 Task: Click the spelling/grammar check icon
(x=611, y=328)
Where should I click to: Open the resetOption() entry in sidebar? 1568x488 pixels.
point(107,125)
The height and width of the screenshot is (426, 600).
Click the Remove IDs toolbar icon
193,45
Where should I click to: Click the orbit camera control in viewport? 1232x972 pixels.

==

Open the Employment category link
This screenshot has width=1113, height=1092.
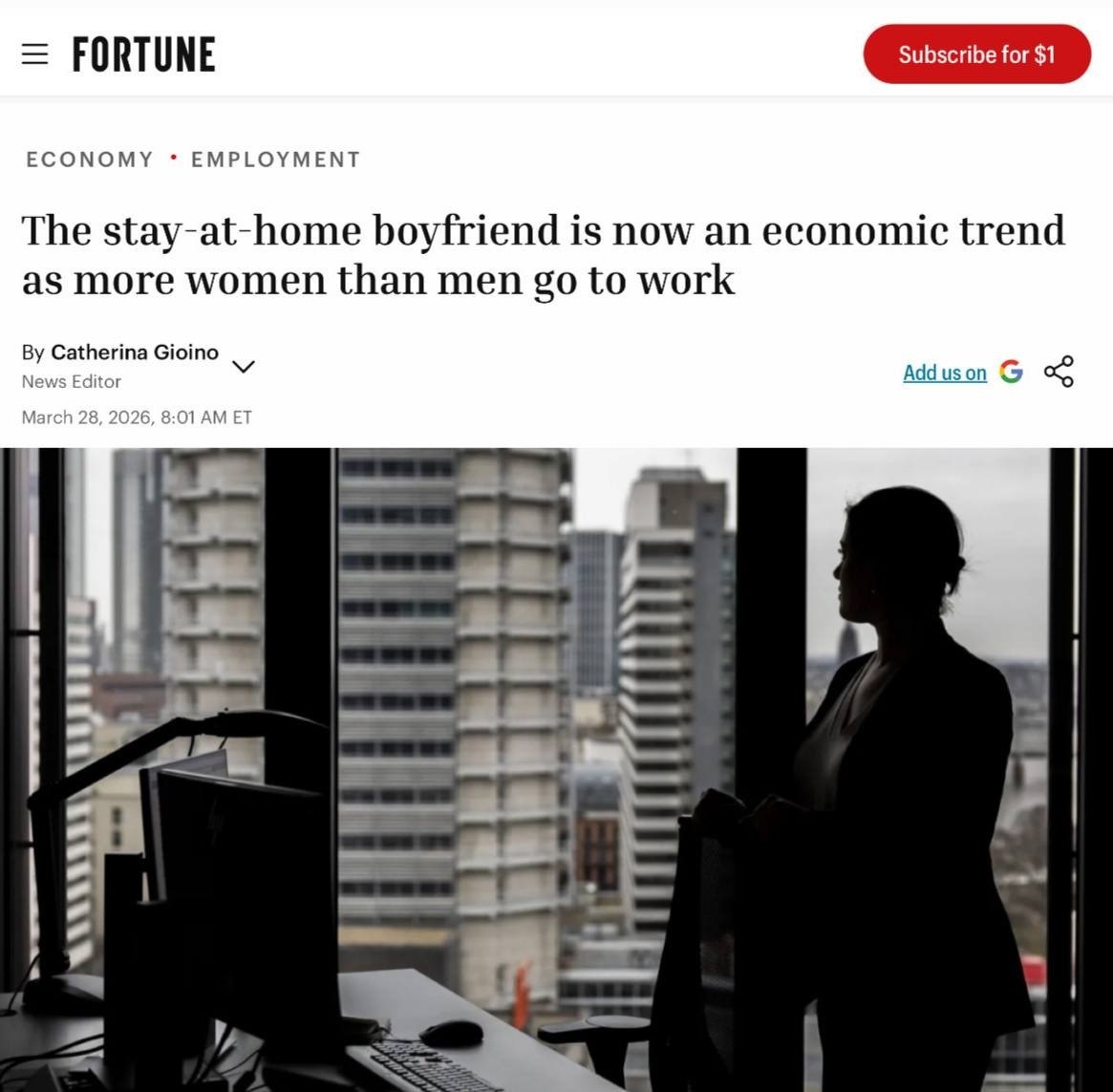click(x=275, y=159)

WHAT YOU SHOULD DO: The line above containing "Task: Click the spelling/grammar check icon", the line containing "Where should I click to: Click", and every line between them are to be transcribed exactly; no other line is wanted.

REPLY:
 Task: Click the spelling/grammar check icon
(x=611, y=328)
Where should I click to: Open the resetOption() entry in sidebar? 1568x488 pixels.
point(107,125)
The height and width of the screenshot is (426, 600).
Click the Remove IDs toolbar icon
193,45
Where should I click to: Click the orbit camera control in viewport? 1232x972 pixels.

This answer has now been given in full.